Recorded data
- - -
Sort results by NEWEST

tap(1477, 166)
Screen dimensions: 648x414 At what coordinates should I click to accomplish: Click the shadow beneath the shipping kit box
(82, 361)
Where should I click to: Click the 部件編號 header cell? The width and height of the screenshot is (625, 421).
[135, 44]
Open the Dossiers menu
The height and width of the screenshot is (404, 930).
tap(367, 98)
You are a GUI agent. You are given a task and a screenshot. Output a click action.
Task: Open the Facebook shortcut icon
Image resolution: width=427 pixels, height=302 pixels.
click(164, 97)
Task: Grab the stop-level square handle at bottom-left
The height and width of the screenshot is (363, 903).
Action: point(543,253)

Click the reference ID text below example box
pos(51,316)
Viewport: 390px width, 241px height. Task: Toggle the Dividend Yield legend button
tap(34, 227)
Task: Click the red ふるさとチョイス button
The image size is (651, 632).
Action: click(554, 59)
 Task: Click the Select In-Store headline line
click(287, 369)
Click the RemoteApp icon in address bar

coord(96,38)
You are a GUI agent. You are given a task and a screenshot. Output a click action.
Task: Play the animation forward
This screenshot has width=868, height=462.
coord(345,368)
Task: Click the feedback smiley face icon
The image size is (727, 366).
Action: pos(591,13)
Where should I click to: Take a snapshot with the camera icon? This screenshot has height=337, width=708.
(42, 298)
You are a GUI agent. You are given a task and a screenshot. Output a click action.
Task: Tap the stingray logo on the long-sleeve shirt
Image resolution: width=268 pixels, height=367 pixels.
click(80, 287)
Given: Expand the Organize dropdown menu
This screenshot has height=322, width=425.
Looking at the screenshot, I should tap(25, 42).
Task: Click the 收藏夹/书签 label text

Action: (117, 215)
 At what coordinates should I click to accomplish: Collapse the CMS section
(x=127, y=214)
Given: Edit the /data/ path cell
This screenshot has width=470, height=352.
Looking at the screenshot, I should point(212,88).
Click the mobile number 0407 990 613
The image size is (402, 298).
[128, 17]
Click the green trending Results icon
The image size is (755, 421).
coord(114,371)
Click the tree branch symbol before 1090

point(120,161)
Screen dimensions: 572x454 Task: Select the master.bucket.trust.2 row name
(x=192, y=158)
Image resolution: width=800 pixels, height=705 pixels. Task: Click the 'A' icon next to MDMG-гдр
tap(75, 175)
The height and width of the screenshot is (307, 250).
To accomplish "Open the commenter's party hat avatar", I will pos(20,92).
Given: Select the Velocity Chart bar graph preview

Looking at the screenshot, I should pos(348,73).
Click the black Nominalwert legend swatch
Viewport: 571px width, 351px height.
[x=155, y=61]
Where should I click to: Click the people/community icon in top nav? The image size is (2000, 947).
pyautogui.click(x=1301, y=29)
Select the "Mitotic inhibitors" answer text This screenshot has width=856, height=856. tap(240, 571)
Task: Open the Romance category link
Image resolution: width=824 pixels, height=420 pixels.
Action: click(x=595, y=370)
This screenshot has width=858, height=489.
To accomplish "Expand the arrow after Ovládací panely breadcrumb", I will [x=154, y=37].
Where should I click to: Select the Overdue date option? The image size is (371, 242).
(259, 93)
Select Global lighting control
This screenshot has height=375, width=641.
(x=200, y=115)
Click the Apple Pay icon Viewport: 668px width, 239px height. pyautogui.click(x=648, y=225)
- - -
### ASSIGNMENT
All of the data above must be retyped exactly.

### RESULT
Sort results by NEWEST

tap(1477, 166)
Screen dimensions: 648x414 At what coordinates should I click to accomplish: Click the shadow beneath the shipping kit box
(82, 361)
Where should I click to: Click the 部件編號 header cell? The width and height of the screenshot is (625, 421).
[135, 44]
Open the Dossiers menu
The height and width of the screenshot is (404, 930).
tap(367, 98)
You are a GUI agent. You are given a task and a screenshot. Output a click action.
Task: Open the Facebook shortcut icon
Image resolution: width=427 pixels, height=302 pixels.
click(164, 97)
Task: Grab the stop-level square handle at bottom-left
The height and width of the screenshot is (363, 903).
Action: point(543,253)

Click the reference ID text below example box
pos(51,316)
Viewport: 390px width, 241px height. Task: Toggle the Dividend Yield legend button
tap(34, 227)
Task: Click the red ふるさとチョイス button
The image size is (651, 632).
Action: click(554, 59)
 Task: Click the Select In-Store headline line
click(287, 369)
Click the RemoteApp icon in address bar

coord(96,38)
You are a GUI agent. You are given a task and a screenshot. Output a click action.
Task: Play the animation forward
This screenshot has width=868, height=462.
coord(345,368)
Task: Click the feedback smiley face icon
The image size is (727, 366).
Action: pos(591,13)
Where should I click to: Take a snapshot with the camera icon? This screenshot has height=337, width=708.
(42, 298)
You are a GUI agent. You are given a task and a screenshot. Output a click action.
Task: Tap the stingray logo on the long-sleeve shirt
Image resolution: width=268 pixels, height=367 pixels.
click(80, 287)
Given: Expand the Organize dropdown menu
This screenshot has height=322, width=425.
Looking at the screenshot, I should tap(25, 42).
Task: Click the 收藏夹/书签 label text

Action: (117, 215)
 At what coordinates should I click to accomplish: Collapse the CMS section
(x=127, y=214)
Given: Edit the /data/ path cell
This screenshot has width=470, height=352.
Looking at the screenshot, I should point(212,88).
Click the mobile number 0407 990 613
The image size is (402, 298).
[128, 17]
Click the green trending Results icon
The image size is (755, 421).
coord(114,371)
Click the tree branch symbol before 1090

point(120,161)
Screen dimensions: 572x454 Task: Select the master.bucket.trust.2 row name
(x=192, y=158)
Image resolution: width=800 pixels, height=705 pixels. Task: Click the 'A' icon next to MDMG-гдр
tap(75, 175)
The height and width of the screenshot is (307, 250).
To accomplish "Open the commenter's party hat avatar", I will pos(20,92).
Given: Select the Velocity Chart bar graph preview

Looking at the screenshot, I should pos(348,73).
Click the black Nominalwert legend swatch
Viewport: 571px width, 351px height.
[x=155, y=61]
Where should I click to: Click the people/community icon in top nav? The image size is (2000, 947).
pyautogui.click(x=1301, y=29)
Select the "Mitotic inhibitors" answer text This screenshot has width=856, height=856. tap(240, 571)
Task: Open the Romance category link
Image resolution: width=824 pixels, height=420 pixels.
Action: click(x=595, y=370)
This screenshot has width=858, height=489.
To accomplish "Expand the arrow after Ovládací panely breadcrumb", I will [x=154, y=37].
Where should I click to: Select the Overdue date option? The image size is (371, 242).
(259, 93)
Select Global lighting control
This screenshot has height=375, width=641.
(x=200, y=115)
Click the Apple Pay icon Viewport: 668px width, 239px height. pyautogui.click(x=648, y=225)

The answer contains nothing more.